### Given data ###
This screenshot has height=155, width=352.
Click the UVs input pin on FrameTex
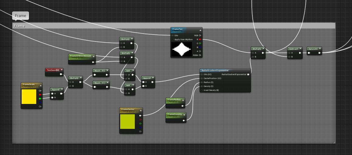pos(173,36)
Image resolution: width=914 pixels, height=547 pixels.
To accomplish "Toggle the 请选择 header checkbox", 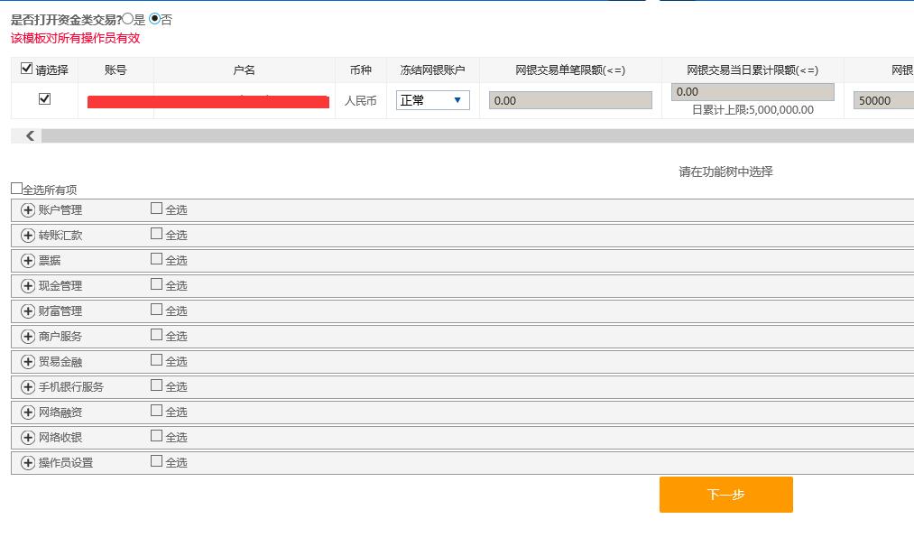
###
**Aim of the exercise**
All records above should be duplicated exactly, with the pictures omitted.

**Task response**
This screenshot has height=155, width=352.
Click the UVs input pin on FrameTex
pos(173,36)
Image resolution: width=914 pixels, height=547 pixels.
To accomplish "Toggle the 请选择 header checkbox", 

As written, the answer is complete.